Some days I go along busy in my own way, aware of his absence but not really focusing on it. Other days like today, I wonder how he is doing, how his men are doing, how their families are holding up. I am amazed at the ease in which we can correspond. He has email. He has called my parents. I did not expect to have any correspondence with him at all. I figured email would be sporadic and phone calls not allowed. When I think of war, I guess I think of desert isolation, tribal nations and the threat of violence. My heart leaps every time I see his name in my inbox! He is on patrol, doing his job, keeping his men safe. He writes of the local people, especially the children, most not able to attend any type of school since the Afghani government stopped paying teachers. He told of dogs, much larger than any of ours (my sister’s is over 100lbs!) that roam the roads. We are eagerly waiting for a picture. Knowing my brother, he will feed one, befriend it and call it his poopsie. Yes, my 6’5” brother calls his dog poopsie.

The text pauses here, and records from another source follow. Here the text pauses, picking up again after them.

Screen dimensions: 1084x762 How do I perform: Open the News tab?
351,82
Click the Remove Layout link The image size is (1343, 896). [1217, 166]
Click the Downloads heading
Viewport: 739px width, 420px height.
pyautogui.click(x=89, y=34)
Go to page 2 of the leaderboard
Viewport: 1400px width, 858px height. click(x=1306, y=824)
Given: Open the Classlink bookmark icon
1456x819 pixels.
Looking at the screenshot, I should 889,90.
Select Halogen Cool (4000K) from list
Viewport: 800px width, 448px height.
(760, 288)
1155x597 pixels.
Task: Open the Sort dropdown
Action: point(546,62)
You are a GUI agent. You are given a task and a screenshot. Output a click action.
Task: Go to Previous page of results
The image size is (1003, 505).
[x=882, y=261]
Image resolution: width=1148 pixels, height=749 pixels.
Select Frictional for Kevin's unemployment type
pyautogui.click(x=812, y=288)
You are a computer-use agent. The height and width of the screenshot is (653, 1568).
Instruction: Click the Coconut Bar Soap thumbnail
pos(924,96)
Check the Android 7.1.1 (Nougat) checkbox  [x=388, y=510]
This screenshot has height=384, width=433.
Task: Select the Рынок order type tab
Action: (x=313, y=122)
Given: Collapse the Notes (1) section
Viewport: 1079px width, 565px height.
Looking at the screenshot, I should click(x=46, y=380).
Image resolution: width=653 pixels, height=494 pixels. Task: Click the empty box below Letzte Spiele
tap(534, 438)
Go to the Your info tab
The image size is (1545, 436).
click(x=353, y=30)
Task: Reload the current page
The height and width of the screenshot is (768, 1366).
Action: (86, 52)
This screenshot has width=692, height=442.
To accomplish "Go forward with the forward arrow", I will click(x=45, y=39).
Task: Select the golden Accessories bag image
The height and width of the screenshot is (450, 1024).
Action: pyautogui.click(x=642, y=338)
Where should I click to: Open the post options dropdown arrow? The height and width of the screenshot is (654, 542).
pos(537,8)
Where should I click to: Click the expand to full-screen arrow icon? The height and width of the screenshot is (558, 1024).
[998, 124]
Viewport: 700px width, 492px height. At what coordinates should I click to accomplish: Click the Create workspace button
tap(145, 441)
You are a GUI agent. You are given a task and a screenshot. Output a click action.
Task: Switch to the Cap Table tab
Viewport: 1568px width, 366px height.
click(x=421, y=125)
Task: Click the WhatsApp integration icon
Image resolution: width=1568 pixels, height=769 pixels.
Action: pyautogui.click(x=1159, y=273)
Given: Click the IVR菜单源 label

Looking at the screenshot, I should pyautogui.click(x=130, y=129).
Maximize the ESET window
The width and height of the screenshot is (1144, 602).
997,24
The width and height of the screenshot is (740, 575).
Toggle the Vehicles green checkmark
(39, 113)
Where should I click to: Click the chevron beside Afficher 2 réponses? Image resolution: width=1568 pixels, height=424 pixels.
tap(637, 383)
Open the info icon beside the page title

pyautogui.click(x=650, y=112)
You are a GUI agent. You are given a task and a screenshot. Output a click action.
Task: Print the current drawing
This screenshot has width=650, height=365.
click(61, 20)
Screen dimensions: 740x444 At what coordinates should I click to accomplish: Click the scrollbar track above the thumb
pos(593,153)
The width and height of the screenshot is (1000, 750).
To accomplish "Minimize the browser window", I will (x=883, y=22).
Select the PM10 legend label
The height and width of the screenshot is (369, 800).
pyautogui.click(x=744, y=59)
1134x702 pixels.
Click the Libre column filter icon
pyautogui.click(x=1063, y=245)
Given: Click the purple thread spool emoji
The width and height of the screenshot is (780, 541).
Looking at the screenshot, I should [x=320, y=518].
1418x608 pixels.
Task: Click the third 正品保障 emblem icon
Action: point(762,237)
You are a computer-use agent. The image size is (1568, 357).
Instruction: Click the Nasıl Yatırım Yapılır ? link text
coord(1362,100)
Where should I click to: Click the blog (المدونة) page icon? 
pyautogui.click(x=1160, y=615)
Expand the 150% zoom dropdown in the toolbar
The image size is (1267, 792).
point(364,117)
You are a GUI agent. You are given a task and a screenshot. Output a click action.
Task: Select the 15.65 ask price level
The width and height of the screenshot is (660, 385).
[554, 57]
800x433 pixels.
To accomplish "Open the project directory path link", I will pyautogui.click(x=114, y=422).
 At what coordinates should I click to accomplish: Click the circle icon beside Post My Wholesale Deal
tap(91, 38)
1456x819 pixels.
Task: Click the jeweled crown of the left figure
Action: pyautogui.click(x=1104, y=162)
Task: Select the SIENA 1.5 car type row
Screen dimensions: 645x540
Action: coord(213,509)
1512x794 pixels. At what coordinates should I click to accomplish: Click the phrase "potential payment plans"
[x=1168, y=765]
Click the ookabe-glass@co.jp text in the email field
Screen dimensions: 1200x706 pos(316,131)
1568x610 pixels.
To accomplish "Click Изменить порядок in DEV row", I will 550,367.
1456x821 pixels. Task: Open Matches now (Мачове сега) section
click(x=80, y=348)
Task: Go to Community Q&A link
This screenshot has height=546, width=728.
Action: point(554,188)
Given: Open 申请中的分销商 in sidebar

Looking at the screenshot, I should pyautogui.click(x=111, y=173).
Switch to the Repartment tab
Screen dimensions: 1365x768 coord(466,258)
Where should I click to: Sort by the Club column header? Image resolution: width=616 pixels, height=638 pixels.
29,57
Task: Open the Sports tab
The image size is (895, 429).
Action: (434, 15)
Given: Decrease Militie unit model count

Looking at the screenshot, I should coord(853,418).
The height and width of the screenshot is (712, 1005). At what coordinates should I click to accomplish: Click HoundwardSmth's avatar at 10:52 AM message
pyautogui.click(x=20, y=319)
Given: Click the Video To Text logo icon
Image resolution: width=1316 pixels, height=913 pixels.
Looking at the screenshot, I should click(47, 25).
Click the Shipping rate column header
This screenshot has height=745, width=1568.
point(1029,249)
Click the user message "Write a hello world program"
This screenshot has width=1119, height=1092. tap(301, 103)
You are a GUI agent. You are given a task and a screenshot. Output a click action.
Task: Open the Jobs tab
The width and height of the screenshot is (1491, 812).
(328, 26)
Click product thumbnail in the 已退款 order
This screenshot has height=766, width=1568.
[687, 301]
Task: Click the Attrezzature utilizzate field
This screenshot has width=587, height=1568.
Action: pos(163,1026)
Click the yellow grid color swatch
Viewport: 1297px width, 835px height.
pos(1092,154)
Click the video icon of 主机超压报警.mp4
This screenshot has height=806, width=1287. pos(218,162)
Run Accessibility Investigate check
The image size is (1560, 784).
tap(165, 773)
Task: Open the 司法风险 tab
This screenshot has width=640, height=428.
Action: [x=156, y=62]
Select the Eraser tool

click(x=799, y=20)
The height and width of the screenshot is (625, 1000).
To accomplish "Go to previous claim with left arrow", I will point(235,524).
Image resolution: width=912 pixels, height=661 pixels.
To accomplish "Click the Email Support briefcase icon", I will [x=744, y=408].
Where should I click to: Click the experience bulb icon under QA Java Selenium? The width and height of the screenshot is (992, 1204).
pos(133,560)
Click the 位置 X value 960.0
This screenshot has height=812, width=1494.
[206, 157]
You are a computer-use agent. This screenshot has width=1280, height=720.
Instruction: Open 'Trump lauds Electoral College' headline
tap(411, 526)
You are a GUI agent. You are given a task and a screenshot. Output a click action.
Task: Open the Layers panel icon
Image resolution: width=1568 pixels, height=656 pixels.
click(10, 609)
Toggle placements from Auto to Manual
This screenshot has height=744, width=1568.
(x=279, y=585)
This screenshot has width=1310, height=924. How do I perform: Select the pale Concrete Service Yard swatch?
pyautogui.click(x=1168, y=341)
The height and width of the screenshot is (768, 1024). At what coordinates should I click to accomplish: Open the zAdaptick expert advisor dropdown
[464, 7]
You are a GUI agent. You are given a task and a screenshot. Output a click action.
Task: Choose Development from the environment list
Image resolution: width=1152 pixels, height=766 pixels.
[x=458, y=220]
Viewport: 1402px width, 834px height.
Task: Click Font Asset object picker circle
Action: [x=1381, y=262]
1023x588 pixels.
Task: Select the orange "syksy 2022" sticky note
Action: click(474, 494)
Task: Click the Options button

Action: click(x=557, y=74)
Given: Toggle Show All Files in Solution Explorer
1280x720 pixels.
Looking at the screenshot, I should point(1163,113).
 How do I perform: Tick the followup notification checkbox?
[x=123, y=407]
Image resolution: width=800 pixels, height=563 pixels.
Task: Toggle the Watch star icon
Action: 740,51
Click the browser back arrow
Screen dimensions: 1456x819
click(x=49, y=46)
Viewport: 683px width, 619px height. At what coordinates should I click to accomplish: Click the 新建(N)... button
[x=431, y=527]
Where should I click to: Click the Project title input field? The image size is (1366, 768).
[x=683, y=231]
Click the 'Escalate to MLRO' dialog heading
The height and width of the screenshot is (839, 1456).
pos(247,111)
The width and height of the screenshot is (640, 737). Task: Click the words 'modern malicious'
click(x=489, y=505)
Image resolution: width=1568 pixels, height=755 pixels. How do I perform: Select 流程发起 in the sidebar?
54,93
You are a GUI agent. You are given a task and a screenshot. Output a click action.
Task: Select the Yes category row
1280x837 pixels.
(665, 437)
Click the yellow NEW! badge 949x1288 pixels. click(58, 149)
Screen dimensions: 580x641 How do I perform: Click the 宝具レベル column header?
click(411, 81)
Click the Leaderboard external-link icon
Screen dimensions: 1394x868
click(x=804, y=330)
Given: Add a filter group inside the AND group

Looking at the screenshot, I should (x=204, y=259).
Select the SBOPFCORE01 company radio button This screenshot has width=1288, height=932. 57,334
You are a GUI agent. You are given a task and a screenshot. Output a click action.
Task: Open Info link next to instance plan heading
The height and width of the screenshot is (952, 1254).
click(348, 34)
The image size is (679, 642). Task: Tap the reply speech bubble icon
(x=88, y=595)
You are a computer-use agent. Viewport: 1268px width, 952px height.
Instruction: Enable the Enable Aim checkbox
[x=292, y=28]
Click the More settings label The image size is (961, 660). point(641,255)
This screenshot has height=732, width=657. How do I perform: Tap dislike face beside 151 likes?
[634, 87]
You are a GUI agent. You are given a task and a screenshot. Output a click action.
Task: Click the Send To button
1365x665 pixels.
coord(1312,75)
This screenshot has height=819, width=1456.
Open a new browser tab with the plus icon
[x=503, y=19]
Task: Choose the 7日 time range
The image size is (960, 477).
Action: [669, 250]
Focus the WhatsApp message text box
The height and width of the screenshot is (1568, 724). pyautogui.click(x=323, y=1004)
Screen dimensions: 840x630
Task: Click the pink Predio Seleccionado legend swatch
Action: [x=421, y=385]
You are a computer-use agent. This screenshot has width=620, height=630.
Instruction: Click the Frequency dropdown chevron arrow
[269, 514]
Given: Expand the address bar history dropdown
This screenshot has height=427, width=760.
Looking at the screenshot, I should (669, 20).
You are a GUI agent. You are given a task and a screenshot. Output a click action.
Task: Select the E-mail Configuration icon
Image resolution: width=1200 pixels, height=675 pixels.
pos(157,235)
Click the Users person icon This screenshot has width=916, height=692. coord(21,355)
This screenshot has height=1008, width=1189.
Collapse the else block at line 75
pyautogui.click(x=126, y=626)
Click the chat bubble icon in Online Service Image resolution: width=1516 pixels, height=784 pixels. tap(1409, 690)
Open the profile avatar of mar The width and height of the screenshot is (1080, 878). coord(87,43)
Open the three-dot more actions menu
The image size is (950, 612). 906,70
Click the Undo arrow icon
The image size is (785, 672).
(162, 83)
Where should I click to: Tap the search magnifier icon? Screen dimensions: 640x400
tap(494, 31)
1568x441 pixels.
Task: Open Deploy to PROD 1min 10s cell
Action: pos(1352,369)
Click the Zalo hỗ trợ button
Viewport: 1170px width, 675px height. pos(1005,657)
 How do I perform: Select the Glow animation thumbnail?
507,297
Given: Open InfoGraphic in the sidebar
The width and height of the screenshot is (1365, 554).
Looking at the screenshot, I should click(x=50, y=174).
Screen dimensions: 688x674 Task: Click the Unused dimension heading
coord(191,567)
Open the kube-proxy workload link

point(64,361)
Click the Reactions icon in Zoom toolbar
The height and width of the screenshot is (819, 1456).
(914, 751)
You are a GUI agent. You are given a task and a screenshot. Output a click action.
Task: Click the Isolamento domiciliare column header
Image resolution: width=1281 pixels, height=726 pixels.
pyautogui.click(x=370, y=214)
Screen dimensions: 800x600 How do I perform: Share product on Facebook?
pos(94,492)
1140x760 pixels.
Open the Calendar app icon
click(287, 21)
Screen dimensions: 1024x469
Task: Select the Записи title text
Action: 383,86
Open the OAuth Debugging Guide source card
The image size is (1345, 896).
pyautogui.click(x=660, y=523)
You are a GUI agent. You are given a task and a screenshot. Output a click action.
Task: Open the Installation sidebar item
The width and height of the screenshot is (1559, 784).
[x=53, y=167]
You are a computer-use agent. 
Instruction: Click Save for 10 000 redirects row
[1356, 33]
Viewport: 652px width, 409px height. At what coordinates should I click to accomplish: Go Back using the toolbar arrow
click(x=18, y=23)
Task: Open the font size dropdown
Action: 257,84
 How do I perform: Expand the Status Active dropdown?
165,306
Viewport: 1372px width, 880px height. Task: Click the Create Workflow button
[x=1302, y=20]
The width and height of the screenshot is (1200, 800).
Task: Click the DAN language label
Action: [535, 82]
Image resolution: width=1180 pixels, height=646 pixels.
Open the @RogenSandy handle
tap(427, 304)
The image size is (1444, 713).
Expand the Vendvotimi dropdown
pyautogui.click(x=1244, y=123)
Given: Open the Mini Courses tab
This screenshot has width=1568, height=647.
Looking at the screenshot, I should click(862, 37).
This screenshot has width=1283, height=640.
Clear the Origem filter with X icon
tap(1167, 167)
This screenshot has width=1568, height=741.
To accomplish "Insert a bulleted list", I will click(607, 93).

He said he has gained some of the weight he has lost while in training. The care packages my parents are sending must be supplementing his MREs. Their dining room table is an assembly line of tuna fish, pop tarts, protein drinks, gatorade, granola and m&ms. He said he was appreciative of the New York paper we have been sending, so he can stay on top of what is happening here at home.
Sometimes it just does not seem possible that while I go about my daily life, worrying about the girls, their studies, if my house is clean, if I will be ready for a birthday party on Friday, he is worrying about life and death... and not just his own. We each struggle with our own worries. They are significant because they are our worries. But when I worry over something trivial, like if I will be able to find Harry Potter plates for Grace’s party Friday, I find myself saying "really?" Is this really important enough to worry over? Most often, it is not. Worry is watching for land mines, not party plates. Worry is not having a meal to eat, not if my children will like the meal they are offered. Worry is being in the line of fire, not being late because you were stuck behind a school bus. There are things that justify our worry. And then there are things that clearly do not. Having my brother at war has made that a little clearer for me.